§ Work instruction:
Restate the records word for word, omitting nothing.

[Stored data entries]
◆ ◆ ◆ ◆

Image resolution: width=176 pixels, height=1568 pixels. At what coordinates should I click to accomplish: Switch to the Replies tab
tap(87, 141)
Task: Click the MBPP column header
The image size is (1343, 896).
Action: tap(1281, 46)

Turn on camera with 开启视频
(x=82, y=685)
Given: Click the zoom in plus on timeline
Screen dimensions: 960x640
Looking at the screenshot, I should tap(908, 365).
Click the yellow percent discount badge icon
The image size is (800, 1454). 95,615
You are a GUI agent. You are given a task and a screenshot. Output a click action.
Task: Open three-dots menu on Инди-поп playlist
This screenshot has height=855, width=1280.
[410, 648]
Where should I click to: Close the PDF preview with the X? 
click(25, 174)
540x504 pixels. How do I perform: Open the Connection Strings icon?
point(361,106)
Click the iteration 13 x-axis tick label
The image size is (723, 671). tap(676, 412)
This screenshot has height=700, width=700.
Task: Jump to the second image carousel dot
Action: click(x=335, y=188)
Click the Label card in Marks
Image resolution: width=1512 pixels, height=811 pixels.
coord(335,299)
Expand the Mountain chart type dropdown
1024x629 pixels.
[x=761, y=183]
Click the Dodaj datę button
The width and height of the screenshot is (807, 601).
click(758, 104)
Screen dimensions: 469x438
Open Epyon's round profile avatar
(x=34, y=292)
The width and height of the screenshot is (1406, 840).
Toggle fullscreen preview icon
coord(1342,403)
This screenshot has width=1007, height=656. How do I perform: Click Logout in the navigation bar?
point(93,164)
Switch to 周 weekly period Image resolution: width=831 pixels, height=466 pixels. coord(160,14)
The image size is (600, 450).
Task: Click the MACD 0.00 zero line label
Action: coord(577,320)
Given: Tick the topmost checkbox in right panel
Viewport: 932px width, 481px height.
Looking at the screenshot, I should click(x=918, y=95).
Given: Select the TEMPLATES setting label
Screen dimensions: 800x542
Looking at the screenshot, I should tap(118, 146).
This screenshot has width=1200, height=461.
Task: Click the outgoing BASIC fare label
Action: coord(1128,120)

◆ ◆ ◆ ◆

§ Exercise output:
Image resolution: width=176 pixels, height=1568 pixels. At what coordinates should I click to accomplish: Switch to the Replies tab
tap(87, 141)
Task: Click the MBPP column header
The image size is (1343, 896).
Action: tap(1281, 46)

Turn on camera with 开启视频
(x=82, y=685)
Given: Click the zoom in plus on timeline
Screen dimensions: 960x640
Looking at the screenshot, I should tap(908, 365).
Click the yellow percent discount badge icon
The image size is (800, 1454). 95,615
You are a GUI agent. You are given a task and a screenshot. Output a click action.
Task: Open three-dots menu on Инди-поп playlist
This screenshot has height=855, width=1280.
[410, 648]
Where should I click to: Close the PDF preview with the X? 
click(25, 174)
540x504 pixels. How do I perform: Open the Connection Strings icon?
point(361,106)
Click the iteration 13 x-axis tick label
The image size is (723, 671). tap(676, 412)
This screenshot has height=700, width=700.
Task: Jump to the second image carousel dot
Action: click(x=335, y=188)
Click the Label card in Marks
Image resolution: width=1512 pixels, height=811 pixels.
coord(335,299)
Expand the Mountain chart type dropdown
1024x629 pixels.
[x=761, y=183]
Click the Dodaj datę button
The width and height of the screenshot is (807, 601).
click(758, 104)
Screen dimensions: 469x438
Open Epyon's round profile avatar
(x=34, y=292)
The width and height of the screenshot is (1406, 840).
Toggle fullscreen preview icon
coord(1342,403)
This screenshot has width=1007, height=656. How do I perform: Click Logout in the navigation bar?
point(93,164)
Switch to 周 weekly period Image resolution: width=831 pixels, height=466 pixels. coord(160,14)
The image size is (600, 450).
Task: Click the MACD 0.00 zero line label
Action: coord(577,320)
Given: Tick the topmost checkbox in right panel
Viewport: 932px width, 481px height.
Looking at the screenshot, I should click(x=918, y=95).
Given: Select the TEMPLATES setting label
Screen dimensions: 800x542
Looking at the screenshot, I should tap(118, 146).
This screenshot has width=1200, height=461.
Task: Click the outgoing BASIC fare label
Action: coord(1128,120)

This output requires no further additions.